• _Work order_
Please copy every line of the data in which the string "Default" appears.

Stored items from a collection:
════════════════════

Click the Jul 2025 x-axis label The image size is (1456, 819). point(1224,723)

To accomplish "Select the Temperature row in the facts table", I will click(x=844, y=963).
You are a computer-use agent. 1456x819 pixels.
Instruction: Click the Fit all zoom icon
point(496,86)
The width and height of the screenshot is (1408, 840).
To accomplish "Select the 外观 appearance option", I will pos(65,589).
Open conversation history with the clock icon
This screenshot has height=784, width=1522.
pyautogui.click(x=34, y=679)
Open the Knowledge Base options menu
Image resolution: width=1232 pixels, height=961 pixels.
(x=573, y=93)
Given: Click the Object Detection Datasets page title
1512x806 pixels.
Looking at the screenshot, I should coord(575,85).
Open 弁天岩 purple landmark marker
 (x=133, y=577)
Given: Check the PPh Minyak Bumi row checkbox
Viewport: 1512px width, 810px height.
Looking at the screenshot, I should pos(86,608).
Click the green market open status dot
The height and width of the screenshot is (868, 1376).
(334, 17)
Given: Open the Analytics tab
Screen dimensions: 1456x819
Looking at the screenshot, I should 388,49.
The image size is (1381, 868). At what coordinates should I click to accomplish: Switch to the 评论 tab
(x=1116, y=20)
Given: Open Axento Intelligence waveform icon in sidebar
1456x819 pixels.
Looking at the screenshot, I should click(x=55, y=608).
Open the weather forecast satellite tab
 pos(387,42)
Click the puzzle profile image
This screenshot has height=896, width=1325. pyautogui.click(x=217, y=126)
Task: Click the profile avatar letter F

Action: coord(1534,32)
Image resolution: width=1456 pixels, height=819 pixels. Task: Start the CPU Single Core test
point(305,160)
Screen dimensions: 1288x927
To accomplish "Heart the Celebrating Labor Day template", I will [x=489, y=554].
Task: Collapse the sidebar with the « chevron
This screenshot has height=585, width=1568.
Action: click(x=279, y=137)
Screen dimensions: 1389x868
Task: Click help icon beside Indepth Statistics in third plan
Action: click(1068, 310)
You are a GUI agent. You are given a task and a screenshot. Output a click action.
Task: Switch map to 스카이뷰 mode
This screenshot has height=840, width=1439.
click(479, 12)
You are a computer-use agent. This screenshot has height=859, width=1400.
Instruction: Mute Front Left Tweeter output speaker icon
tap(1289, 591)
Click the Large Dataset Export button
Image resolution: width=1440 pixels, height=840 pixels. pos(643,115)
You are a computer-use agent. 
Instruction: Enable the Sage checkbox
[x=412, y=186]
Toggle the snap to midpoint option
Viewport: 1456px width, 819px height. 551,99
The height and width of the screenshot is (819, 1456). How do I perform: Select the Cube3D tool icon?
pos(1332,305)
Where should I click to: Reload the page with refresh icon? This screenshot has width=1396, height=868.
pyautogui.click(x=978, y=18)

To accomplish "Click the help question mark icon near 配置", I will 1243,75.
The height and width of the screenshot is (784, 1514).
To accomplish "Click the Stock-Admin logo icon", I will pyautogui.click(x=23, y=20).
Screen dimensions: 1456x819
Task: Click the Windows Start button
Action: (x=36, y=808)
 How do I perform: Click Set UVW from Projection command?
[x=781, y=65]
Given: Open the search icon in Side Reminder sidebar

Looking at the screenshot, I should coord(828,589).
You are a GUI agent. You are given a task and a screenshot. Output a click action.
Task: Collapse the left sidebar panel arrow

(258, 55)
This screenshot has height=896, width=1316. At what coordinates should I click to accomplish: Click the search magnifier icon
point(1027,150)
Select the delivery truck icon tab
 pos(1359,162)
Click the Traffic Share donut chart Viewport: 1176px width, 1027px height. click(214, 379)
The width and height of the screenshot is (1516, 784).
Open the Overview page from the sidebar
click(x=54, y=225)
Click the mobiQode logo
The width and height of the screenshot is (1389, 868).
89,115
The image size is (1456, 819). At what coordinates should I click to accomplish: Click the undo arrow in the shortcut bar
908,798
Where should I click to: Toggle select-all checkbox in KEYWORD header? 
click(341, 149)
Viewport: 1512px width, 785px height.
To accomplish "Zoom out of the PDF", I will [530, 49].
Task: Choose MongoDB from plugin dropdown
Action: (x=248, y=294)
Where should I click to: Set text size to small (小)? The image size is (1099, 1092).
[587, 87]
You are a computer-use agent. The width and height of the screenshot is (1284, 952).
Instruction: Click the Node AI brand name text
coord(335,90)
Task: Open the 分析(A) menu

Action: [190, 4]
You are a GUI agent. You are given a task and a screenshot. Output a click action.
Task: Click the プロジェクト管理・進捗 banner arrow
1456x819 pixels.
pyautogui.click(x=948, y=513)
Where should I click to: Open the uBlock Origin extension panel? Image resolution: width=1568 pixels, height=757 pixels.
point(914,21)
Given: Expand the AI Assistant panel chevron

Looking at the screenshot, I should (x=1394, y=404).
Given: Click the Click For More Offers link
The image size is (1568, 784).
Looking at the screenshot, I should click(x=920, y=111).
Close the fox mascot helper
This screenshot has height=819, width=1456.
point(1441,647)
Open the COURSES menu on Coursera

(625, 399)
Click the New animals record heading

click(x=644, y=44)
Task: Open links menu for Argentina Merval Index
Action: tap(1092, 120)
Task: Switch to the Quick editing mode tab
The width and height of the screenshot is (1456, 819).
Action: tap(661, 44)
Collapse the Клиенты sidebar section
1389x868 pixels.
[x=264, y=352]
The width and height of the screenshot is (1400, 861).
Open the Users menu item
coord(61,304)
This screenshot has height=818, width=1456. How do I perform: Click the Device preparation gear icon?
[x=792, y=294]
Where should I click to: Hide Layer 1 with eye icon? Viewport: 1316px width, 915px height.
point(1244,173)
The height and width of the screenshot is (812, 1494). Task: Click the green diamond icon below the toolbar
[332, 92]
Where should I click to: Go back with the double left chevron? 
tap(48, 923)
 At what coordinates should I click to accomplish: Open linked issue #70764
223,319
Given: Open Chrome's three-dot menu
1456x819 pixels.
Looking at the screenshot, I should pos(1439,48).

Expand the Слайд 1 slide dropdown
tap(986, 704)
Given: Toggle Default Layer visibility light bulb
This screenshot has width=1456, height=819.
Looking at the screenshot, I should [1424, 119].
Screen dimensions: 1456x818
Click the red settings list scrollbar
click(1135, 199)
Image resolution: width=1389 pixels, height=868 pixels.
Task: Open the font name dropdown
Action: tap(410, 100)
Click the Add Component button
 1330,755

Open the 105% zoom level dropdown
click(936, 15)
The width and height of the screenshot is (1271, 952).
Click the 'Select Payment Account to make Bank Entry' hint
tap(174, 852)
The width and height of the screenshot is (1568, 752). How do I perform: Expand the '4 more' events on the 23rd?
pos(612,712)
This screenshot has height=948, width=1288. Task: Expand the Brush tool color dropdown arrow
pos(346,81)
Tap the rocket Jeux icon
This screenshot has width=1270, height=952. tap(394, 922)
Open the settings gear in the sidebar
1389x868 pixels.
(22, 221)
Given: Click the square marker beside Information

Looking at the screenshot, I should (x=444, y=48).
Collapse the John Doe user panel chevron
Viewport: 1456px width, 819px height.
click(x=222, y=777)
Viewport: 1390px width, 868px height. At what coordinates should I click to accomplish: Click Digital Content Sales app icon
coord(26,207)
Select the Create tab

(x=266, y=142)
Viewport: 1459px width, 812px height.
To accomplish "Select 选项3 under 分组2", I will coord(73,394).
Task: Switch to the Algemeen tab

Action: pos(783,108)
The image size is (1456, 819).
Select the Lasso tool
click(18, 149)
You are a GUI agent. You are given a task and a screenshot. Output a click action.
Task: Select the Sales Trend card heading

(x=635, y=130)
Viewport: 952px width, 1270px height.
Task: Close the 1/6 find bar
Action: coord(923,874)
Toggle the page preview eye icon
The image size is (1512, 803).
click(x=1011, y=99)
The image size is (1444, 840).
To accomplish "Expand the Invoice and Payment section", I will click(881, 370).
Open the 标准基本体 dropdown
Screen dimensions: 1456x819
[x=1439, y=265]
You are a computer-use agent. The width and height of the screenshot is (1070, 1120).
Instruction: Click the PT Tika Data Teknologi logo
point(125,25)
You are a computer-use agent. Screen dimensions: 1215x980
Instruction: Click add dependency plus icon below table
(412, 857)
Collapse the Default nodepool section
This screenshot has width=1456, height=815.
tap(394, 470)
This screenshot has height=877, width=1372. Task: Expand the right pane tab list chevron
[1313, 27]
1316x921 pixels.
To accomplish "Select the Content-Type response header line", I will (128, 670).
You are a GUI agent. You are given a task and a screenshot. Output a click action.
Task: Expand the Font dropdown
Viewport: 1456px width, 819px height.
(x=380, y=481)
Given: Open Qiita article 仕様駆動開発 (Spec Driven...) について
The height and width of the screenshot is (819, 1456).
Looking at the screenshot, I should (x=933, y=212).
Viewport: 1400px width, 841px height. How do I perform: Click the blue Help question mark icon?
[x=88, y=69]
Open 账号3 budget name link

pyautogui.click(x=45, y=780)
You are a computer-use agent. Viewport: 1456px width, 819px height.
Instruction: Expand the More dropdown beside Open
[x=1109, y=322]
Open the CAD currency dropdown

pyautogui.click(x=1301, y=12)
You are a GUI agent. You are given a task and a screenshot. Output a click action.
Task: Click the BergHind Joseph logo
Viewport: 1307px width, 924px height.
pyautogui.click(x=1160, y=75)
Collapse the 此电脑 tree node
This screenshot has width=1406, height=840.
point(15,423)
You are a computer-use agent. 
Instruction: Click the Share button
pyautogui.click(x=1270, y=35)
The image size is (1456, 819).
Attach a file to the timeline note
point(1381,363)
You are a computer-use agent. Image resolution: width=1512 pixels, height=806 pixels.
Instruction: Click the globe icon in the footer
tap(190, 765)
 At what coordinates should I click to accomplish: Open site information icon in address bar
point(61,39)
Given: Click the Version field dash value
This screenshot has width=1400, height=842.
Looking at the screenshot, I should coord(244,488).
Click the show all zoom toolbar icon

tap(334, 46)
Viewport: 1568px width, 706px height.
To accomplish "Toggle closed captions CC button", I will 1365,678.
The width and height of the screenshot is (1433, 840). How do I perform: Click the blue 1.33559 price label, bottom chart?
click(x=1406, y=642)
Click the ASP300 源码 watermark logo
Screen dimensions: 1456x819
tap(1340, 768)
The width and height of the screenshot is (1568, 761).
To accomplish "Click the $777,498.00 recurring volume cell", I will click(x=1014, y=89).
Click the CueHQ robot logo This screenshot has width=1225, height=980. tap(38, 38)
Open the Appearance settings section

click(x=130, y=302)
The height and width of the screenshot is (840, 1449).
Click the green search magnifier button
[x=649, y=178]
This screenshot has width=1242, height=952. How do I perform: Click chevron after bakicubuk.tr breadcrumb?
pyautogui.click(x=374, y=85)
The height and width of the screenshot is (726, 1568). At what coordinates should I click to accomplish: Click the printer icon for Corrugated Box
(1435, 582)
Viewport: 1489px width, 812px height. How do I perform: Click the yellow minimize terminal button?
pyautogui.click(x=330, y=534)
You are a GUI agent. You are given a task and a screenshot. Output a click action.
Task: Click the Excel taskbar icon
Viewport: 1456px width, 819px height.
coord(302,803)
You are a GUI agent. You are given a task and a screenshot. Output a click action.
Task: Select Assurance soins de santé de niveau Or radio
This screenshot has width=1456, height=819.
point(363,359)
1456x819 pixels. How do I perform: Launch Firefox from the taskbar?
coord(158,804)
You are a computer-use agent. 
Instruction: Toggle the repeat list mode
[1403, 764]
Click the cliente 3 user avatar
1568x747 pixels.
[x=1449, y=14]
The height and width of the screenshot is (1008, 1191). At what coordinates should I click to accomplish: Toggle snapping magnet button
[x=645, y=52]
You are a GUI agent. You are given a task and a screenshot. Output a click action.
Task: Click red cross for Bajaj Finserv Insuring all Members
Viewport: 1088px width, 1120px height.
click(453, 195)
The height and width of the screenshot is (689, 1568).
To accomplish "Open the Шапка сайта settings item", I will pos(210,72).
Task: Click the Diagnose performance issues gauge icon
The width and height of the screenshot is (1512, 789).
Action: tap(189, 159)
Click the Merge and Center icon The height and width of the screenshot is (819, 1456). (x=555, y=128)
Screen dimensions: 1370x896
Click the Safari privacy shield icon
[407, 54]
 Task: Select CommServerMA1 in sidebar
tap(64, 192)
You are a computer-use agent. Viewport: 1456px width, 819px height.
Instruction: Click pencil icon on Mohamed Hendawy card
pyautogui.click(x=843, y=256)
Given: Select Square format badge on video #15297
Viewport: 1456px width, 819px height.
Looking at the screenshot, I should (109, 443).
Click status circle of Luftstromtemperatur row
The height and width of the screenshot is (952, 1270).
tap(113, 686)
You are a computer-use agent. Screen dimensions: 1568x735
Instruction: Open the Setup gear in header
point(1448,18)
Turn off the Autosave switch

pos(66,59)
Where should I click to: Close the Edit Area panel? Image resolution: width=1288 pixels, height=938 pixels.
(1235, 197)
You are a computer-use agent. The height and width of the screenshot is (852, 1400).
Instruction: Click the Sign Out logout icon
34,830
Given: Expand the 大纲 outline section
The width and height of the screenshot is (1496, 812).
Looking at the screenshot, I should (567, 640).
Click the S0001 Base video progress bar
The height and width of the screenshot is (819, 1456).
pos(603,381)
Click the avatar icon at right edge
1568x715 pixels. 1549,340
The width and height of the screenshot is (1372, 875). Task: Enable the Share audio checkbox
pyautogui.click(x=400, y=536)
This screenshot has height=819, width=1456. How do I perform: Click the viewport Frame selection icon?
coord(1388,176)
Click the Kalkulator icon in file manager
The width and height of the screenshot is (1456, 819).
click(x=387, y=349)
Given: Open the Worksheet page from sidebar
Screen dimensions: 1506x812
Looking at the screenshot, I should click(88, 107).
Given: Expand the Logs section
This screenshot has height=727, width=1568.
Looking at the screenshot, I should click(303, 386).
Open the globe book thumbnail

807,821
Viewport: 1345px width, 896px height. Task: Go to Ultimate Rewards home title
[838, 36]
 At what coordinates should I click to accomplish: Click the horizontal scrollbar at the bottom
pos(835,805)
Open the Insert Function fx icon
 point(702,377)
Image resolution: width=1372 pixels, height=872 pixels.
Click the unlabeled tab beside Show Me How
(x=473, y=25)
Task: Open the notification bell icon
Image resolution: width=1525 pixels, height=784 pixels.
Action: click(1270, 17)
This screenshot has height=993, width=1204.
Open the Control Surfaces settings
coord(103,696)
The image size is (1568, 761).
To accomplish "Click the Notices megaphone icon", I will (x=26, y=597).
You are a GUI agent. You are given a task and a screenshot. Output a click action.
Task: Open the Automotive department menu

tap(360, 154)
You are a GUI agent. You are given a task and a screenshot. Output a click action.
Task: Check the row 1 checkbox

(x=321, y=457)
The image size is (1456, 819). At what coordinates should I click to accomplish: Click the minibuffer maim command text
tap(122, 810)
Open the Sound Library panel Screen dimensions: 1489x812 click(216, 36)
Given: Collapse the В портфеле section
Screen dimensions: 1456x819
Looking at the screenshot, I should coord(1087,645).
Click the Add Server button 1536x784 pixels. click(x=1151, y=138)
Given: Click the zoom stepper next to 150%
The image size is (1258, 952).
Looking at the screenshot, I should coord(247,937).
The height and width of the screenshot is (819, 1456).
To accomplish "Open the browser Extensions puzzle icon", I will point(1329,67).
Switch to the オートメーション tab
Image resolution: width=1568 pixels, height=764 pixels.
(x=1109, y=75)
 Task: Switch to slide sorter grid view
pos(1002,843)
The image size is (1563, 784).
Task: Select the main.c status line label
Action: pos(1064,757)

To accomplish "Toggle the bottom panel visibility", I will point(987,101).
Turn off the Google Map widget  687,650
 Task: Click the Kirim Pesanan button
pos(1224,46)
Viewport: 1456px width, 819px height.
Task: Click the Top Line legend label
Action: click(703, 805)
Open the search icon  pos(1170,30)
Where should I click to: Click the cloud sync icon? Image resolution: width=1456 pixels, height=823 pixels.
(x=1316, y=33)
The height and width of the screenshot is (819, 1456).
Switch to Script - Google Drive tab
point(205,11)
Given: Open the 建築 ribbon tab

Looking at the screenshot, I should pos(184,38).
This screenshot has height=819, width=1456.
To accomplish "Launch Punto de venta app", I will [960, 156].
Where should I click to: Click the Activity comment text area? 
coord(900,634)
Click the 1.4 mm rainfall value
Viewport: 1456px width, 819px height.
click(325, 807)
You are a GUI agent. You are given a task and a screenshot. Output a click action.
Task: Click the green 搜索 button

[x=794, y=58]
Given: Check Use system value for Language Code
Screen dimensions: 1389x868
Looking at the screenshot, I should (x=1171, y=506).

════════════════════

• _Written reply_
Given: Toggle Default Layer visibility light bulb
Collapse the Default nodepool section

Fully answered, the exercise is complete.